California has some of the most worker-friendly employment laws in the nation, yet many employees still experience wage theft in the workplace. Employees may try to resolve the matter by taking it to the boss, but in many cases, the unlawful conduct continues.
Although wage theft can happen in any job, those earning low wages are often more at risk than high-wage earners. Some employers believe they can get away with stealing employee pay because low paid workers may be more likely to fear losing their job if they say anything or may not realize there’s anything wrong.
How do you know it’s theft?
Employers must pay their personnel for all the time they spend on duty in a pay period. They are not allowed to take illegal pay deductions and may not penalize workers by withholding earnings.
Other examples of employer wage theft under California law include the following:
- Taking tips from employees
- Bouncing employee paychecks
- Not reimbursing covered work expenses
- Paying less than the state minimum wage
- Not paying state-mandated overtime wages
- Not allowing employees to use their paid sick leave
A little-known type of wage theft occurs if employers deny their workers proper meal and rest breaks.
What can you do about it?
As mentioned above, many people hesitate to seek a remedy for wage theft because they fear losing their jobs or suffering employer retaliation. However, following a formal plan or procedure can protect you against wrongful termination and retaliation.

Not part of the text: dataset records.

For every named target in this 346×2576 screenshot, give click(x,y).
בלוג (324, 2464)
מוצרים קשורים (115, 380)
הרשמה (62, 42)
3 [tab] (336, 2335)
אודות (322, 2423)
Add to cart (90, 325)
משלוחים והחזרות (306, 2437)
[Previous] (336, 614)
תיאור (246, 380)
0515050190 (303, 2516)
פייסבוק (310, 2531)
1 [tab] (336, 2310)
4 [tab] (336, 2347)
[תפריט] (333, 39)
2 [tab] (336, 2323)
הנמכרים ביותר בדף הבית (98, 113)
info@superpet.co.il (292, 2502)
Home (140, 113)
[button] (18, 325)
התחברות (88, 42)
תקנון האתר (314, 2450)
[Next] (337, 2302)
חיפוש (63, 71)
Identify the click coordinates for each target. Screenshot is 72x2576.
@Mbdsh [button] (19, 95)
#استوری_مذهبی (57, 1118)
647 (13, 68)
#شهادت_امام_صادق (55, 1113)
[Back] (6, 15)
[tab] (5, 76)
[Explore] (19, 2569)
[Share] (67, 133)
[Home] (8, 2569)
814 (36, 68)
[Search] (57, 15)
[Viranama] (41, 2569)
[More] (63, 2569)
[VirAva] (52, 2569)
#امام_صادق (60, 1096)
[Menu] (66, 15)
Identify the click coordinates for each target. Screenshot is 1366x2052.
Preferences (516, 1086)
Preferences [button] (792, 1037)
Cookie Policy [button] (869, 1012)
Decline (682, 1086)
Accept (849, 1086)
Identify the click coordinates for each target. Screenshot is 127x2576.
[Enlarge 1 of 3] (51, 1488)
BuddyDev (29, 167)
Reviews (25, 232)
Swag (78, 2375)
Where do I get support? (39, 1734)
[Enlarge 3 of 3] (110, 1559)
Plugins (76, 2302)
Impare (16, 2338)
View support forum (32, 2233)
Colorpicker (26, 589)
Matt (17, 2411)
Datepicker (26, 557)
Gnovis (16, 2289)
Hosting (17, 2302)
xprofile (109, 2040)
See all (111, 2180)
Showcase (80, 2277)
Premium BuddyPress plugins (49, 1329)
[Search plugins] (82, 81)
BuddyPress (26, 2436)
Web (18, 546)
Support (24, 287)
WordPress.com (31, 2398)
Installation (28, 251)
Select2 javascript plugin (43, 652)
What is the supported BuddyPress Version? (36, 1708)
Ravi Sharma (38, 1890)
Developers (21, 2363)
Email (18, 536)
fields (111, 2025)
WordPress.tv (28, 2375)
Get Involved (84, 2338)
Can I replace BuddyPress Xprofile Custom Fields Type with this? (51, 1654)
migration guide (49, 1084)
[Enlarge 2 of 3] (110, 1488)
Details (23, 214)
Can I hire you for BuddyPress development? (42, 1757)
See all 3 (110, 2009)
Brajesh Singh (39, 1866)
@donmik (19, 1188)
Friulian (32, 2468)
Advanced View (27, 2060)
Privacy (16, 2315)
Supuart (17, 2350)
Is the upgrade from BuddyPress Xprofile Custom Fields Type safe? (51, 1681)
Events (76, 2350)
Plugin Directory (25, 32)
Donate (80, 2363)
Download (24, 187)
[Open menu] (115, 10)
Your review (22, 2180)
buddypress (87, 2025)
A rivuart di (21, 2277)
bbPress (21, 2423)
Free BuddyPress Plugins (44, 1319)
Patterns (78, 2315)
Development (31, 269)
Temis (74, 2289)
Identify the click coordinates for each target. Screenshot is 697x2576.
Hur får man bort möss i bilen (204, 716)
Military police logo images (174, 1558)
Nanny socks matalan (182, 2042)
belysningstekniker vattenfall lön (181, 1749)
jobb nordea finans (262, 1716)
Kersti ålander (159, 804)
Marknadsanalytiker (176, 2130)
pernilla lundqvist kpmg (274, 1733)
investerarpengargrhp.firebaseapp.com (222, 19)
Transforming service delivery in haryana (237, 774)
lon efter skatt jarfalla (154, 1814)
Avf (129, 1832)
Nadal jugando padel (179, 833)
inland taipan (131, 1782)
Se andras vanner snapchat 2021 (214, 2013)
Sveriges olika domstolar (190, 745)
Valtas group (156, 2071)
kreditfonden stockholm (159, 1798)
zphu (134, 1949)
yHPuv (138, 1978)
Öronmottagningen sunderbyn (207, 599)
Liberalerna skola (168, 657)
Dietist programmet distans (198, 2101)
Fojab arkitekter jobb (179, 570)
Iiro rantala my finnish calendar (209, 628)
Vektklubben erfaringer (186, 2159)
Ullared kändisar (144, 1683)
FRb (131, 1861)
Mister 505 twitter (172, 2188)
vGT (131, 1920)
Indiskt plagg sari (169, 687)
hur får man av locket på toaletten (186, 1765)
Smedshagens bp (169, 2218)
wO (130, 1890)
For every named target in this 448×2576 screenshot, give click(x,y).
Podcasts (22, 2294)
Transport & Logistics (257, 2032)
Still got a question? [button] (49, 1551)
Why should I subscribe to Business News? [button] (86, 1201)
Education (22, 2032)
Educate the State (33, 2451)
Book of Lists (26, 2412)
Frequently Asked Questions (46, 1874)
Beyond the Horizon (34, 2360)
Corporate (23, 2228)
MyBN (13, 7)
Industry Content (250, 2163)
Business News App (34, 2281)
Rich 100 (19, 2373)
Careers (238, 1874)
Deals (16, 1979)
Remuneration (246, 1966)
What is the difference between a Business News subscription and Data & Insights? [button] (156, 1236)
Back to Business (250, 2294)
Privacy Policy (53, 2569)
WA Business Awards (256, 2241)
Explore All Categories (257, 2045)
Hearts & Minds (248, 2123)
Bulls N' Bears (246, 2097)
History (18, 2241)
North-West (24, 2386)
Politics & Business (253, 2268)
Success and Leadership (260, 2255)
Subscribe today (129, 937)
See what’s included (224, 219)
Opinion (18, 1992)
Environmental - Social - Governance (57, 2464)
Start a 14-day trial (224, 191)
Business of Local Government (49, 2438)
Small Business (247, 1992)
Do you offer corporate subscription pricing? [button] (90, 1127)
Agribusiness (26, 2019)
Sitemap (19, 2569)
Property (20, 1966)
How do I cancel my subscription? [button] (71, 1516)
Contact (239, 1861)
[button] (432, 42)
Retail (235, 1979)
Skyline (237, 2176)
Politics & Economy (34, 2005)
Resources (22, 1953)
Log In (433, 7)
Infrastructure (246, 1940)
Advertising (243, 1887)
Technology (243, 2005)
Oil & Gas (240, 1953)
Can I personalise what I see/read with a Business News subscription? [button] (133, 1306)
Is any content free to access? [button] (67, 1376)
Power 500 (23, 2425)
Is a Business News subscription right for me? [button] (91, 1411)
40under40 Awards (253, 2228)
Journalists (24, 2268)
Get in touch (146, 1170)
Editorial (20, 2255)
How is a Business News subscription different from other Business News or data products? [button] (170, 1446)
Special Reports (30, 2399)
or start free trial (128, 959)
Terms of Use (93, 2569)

Keep an eye on your wages, report incorrect pay to your employer (every time it happens) and ask for a solution. Doing this shows you tried to have the matter corrected multiple times. Keeping a log or record of employer theft and your efforts to correct it can strengthen your case and deter retaliation.
If your employer continues stealing your wages, you may have enough evidence to seek a legal remedy and obtain your lost pay.